If you have ever affirmed a child, comforted one, or simply noticed them, you have helped shape their story. You have reminded them that love can exist outside pain.

Giving Children Back Their Voice

A large part of raising whole children is giving them back their voice. Many children lose their voice long before they learn to write. Through punishment without explanation. Through shaming. Through neglect. Through fear.

To give it back:

Apologize when you're wrong.

This teaches them that power can be humble.

Let them express their opinions: Even if you don't agree.

Give them vocabulary for emotions: Sad, scared, angry, excited, lonely.

Encourage them to ask questions: Without fear of being shut down.

Every time a child uses their voice and is not punished for it, trust grows. They begin to believe: "Maybe I do matter. Maybe my truth is worth saying."

What I've Learned Without Being a Parent

Though I have not yet experienced motherhood, I have nurtured. I have stood in the gap. I have held tears that weren't mine and wiped faces that didn't know how to ask for help.

Motherhood may come someday, but in the meantime, I recognize that nurturing is not bound by biology. It is a calling.

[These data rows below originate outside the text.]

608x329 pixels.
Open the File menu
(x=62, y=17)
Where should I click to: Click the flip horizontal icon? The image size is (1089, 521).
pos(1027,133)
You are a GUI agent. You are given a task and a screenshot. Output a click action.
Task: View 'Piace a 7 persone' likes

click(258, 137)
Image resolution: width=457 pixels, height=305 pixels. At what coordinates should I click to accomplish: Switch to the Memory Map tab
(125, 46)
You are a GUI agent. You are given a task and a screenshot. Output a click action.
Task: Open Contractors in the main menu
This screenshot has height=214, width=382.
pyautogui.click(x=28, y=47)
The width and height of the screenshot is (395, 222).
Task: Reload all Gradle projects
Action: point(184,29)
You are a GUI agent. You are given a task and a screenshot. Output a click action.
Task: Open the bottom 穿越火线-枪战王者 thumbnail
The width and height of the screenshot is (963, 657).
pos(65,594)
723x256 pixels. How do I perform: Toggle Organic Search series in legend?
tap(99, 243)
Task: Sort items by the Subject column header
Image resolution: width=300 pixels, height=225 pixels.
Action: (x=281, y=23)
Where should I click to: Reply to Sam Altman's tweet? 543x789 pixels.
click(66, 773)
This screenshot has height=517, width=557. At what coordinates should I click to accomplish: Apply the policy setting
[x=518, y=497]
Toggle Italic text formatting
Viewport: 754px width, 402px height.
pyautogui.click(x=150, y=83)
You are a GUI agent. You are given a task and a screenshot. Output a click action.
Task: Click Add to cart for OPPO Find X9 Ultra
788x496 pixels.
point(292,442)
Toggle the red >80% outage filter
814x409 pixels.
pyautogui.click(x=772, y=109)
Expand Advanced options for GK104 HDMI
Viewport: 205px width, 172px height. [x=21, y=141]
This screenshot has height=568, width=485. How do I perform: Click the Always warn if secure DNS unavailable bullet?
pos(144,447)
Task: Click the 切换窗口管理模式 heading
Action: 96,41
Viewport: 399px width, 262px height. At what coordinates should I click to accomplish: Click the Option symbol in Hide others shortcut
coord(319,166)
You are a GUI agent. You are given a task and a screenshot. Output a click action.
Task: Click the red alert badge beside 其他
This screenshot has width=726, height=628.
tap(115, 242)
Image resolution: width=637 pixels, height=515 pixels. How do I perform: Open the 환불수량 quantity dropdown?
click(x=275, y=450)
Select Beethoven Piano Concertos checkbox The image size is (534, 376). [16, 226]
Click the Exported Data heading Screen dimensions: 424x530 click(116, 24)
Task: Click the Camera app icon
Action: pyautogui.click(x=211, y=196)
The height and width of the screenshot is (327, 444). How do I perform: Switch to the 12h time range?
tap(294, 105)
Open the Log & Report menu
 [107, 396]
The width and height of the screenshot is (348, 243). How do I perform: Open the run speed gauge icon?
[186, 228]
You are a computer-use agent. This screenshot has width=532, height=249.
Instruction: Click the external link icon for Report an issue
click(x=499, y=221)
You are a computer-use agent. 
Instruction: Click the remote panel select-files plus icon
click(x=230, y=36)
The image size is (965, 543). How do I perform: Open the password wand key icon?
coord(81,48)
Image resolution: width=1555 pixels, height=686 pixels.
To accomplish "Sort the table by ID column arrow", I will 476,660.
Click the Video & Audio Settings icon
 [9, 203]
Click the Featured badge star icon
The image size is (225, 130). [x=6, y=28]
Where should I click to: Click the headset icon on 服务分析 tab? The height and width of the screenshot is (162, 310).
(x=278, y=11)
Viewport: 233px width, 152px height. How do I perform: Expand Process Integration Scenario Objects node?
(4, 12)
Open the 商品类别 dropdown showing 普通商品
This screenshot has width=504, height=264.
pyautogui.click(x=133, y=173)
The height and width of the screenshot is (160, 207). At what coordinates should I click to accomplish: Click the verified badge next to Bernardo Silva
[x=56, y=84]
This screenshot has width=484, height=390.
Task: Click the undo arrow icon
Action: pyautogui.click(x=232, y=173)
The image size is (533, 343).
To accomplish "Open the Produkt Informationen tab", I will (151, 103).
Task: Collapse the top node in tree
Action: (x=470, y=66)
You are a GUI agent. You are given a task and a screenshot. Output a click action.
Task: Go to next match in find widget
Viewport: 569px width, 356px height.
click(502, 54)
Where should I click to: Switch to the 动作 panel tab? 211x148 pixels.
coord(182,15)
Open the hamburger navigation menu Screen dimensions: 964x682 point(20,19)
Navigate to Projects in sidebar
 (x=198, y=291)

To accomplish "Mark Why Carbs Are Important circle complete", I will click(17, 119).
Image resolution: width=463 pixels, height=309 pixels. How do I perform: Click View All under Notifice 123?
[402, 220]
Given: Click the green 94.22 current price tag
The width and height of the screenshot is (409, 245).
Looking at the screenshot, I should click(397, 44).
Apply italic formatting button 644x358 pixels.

A way of seeing the world through the lens of compassion.

Teaching taught me that we raise children every day, by the way we speak to them, respond to them, correct them, and cherish them.

A Generation Waiting to Be Heard

So many of our societal issues, violence, emotional instability, relationship breakdowns, trace back to children who were never emotionally heard. Who were told to "shut up," "man up," "stop crying," "go to your room," or "don't talk back."

We can change this. One child at a time. One conversation at a time. One safe space at a time.

If we listen now, we can prevent therapy rooms from being filled with adults trying to heal childhood wounds. We can raise children who become whole adults, not perfect, but emotionally grounded and free.

Final Thoughts: Let the Silence Speak

Every child is a story in progress. A chapter being written. A poem still forming.

When you meet a child, don't just ask, "How are you?"

Ask, "What's your story?"

Listen beyond the words. Listen with your eyes. With your patience. With your presence.

Some of the most powerful healing begins not with answers, but with listening.

Let us become a generation that listens deeply. That hears the silence. That believes children.

For in every child's voice, there is a prophecy.

In every tear, a truth.

In every silence, a plea:

"Please see me. Please don't look away."

And to that, may we always respond:

"I see you. I'm here. I'm listening."